While SEC-based workflows have been used to identify functionally relevant chemical modifications in IgGs—such as competitive separation of modified and unmodified antibody species [
26] and paratope-level mapping [
27]—these approaches cannot be directly transferred to sdAbs because of their much smaller molecular weight (~14 kDa). SdAbs elute near the lower resolution limit of standard SEC stationary phases, requiring high-resolution columns with smaller pore sizes and an antigen size chosen to yield distinct peaks for free sdAb, free antigen, and the sdAb–antigen complexes. These constraints make sdAb-specific SEC configurations essential for reliably detecting binding losses and functional liabilities.

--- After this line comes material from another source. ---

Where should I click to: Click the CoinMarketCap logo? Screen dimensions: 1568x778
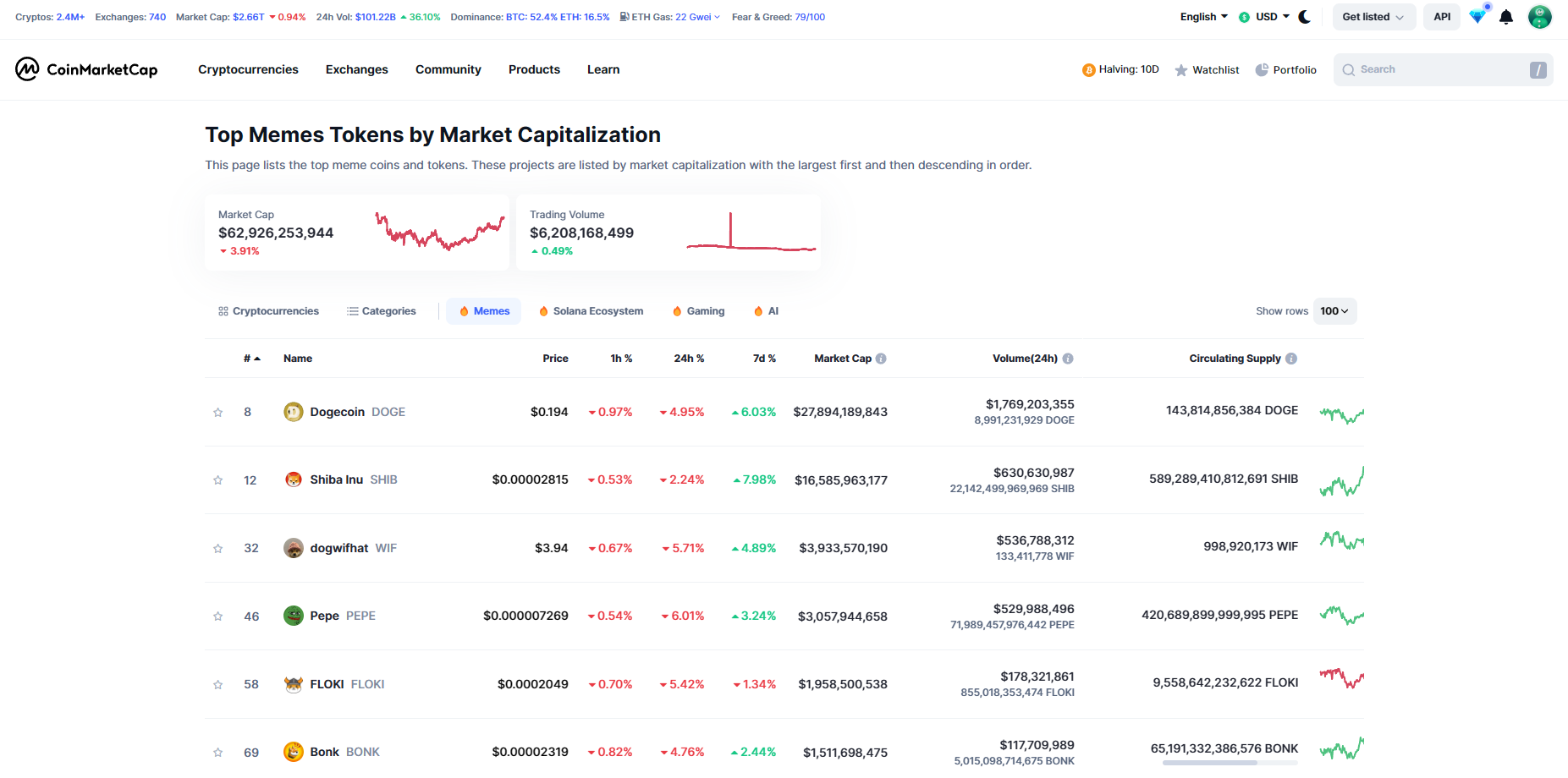86,69
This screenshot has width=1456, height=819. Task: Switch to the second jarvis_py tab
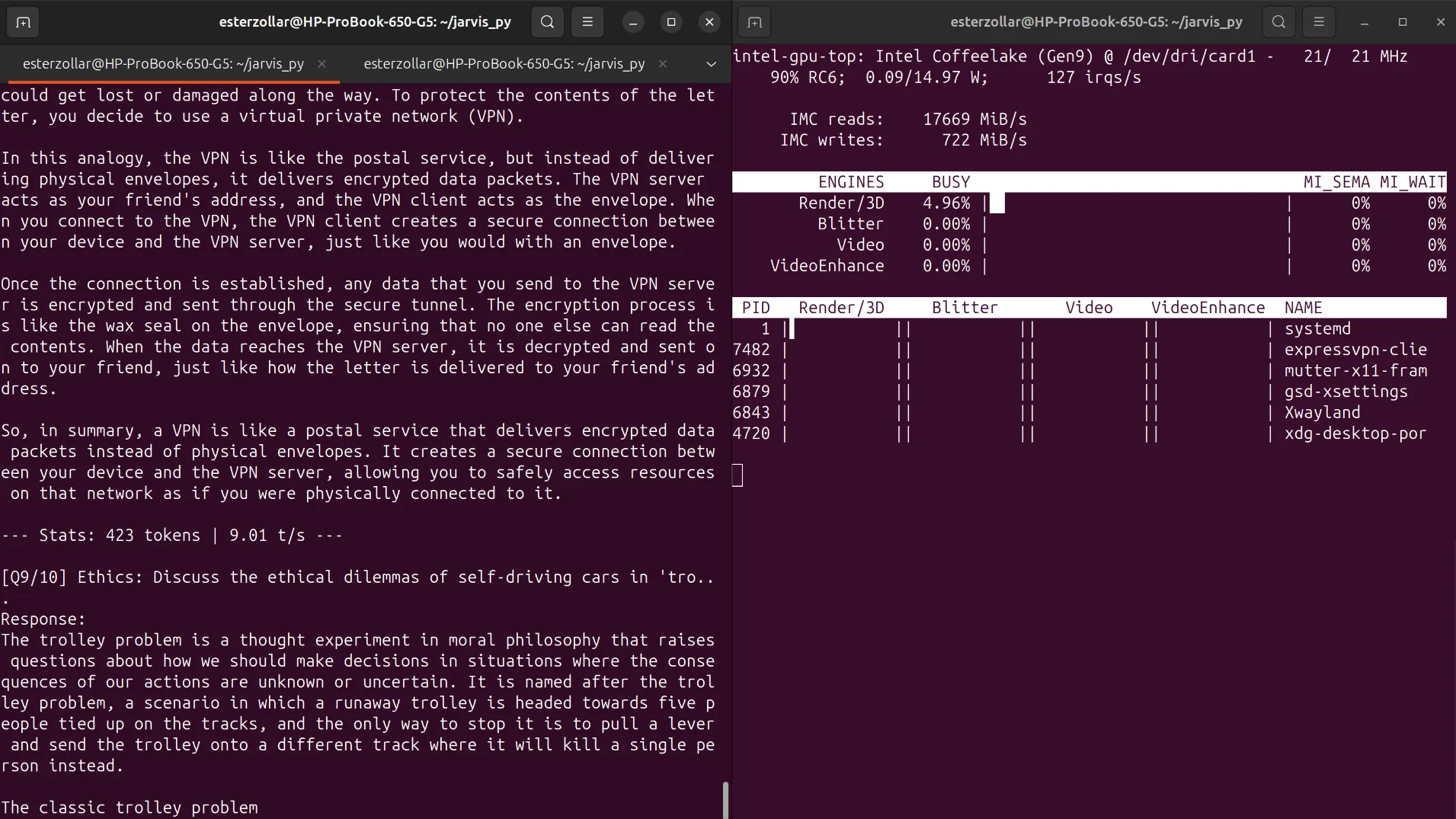click(504, 64)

Radiolabeling can also alter protein integrity and antigen binding, as shown by experimental studies demonstrating radiolysis-driven structural damage and reduced binding potency in labeled antibodies [
28]. Given that nanobodies are particularly sensitive to such effects due to their small size, radiolabeling conditions must be carefully optimized [
29]. In this context, the sdAb-adapted SEC-binding-ability assay established here provides an essential and radiochemistry-compatible, high-resolution tool to ensure that radiolabeling does not impair antigen binding.
Collectively, the analytical workflow established in this study demonstrates that sdAbs exhibit unique degradation behaviors compared to conventional antibodies and therefore require dedicated developability strategies. The stepwise, hierarchical approach used here minimizes experimental burden while enabling sensitive detection of critical liabilities. Importantly, the combination of mass spectrometry, structural analytics, and functional assays provides a comprehensive framework that can be readily adapted to other sdAbs or conjugation chemistries used in diagnostic or therapeutic applications.